## EXTRACT
Whats on your turntable tonight?


For me its the first or very early LP's of:
Allman Brothers - "Allman Joys" "Idyllwild South"
Santana - "Santana" 200 g reissue
Emerson Lake and Palmer - "Emerson Lake and Palmer"
and,
Beethoven - "Piano Concerto No. 4 in G Major" Rudolph Serkin/Ozawa/BSO
slipknot1
Jeff Waynes Musical Version of ;The War of the Worlds,,,Sci fi and rock,with Phil Lynott and many others playing and singing,Richard Burton narrating!
Tchaikovsky, Capriccio Italien, Kondrashin, RCA reissue by Classic Records - a great performance and a clear example of early poor mastering effort by Classic Records. This LP demonstrates why so many got turned off by the Classic efforts early on. Contrast with...

Royal Ballet Gala Performances, Ansermet, RCA reissue by Classic Records - excellent performances with exceptional recording engineering by the great Kenneth Wilkinson (a Decca recording under contract wih RCA, as are most of the great "RCA" recordings). This LP demonstrates how EXCELLENT some Classic Records later mastering efforts are, simply superb sound quality. (Yes, I know there are "collectors" who disagree, but this LP is so true to the sound/timbre of instruments I hear live that I'll just have to differ.)

## RECORDS PROVIDED
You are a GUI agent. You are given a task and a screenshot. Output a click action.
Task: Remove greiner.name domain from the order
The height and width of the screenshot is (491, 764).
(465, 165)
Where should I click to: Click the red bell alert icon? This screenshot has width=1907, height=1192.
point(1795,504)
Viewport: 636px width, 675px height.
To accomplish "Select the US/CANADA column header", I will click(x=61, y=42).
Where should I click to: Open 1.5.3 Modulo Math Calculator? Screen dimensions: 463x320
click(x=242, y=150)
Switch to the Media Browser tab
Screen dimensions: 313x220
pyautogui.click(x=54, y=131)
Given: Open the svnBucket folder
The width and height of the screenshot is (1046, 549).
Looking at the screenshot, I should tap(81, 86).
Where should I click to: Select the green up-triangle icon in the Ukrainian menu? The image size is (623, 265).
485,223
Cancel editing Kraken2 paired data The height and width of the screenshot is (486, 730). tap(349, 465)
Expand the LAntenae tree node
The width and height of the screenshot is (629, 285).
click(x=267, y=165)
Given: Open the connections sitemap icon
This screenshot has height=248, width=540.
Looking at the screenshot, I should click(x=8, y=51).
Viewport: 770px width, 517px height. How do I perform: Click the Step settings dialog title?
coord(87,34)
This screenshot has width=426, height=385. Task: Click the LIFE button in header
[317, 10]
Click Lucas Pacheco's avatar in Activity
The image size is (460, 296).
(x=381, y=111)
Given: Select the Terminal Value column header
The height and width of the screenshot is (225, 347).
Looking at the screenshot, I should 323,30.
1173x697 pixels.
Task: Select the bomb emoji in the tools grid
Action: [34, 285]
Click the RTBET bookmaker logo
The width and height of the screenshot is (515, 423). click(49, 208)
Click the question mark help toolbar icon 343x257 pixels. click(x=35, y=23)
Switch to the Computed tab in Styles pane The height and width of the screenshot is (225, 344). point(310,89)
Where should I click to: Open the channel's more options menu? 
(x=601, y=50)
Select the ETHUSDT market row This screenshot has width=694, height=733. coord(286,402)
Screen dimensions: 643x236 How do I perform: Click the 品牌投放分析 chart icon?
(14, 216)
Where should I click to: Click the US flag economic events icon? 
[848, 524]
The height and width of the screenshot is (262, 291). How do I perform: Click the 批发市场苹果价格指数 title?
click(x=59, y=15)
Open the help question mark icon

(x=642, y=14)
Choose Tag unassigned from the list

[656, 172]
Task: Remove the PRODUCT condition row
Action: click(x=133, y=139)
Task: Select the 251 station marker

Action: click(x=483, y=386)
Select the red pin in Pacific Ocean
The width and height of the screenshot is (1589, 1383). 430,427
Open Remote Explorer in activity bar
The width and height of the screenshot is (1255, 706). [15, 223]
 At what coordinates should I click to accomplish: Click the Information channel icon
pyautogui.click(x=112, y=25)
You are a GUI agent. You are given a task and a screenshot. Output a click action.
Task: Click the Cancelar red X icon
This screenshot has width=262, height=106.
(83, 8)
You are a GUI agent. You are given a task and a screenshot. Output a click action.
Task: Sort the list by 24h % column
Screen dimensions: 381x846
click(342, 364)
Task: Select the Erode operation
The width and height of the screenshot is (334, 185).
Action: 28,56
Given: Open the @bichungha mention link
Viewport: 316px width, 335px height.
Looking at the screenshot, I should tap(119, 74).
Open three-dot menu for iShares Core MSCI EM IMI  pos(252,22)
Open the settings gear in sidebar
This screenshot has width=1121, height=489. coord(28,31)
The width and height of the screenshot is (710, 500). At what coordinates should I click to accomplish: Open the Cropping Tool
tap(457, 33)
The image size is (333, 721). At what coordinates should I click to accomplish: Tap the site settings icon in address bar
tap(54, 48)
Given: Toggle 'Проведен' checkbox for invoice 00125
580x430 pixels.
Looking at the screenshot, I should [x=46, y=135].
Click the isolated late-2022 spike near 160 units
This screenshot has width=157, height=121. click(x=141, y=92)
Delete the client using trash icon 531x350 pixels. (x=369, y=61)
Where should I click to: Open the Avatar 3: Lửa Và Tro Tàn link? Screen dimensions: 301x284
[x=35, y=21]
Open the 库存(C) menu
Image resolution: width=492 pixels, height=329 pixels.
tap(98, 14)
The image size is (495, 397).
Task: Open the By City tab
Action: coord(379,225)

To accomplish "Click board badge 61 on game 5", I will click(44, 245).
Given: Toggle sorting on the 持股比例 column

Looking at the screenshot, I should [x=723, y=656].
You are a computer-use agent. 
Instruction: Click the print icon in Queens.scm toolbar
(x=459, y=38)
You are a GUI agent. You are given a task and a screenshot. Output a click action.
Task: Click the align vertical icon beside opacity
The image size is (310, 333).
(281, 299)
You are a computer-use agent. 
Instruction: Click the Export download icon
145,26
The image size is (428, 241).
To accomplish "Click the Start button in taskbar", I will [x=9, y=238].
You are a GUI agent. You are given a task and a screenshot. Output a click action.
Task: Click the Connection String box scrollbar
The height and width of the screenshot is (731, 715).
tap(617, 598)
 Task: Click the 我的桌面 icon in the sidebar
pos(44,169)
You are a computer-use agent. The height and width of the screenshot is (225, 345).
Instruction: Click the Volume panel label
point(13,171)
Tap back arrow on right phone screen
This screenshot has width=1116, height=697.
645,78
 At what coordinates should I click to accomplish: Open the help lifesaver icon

## BRIEF 1
From the turntable thread, list every record title that appears in quotation marks in the post beginning "For me its the first or very early LP's of".
## BRIEF 2
Resume the turntable thread from its last post.

## WRITTEN ANSWER 1
Allman Joys
Idyllwild South
Santana
Emerson Lake and Palmer
Piano Concerto No. 4 in G Major

## WRITTEN ANSWER 2
Janet Baker, Berlioz/Les Nuits d'Ete - why is the artist listed first and not the composer? If you know the incomparable voice and singing of Janet Baker, you will understand.

Vivaldi/Bach, Concerti, Schroeder/Ritchie/Fuller, Reference Recordings RR23. Truly fine period instruments performances captured in the recording as only Keith Johnson can - sound is a bit dry as most Reference Recordings tend to be, but the timbre of the instruments and soundstaging are spot on.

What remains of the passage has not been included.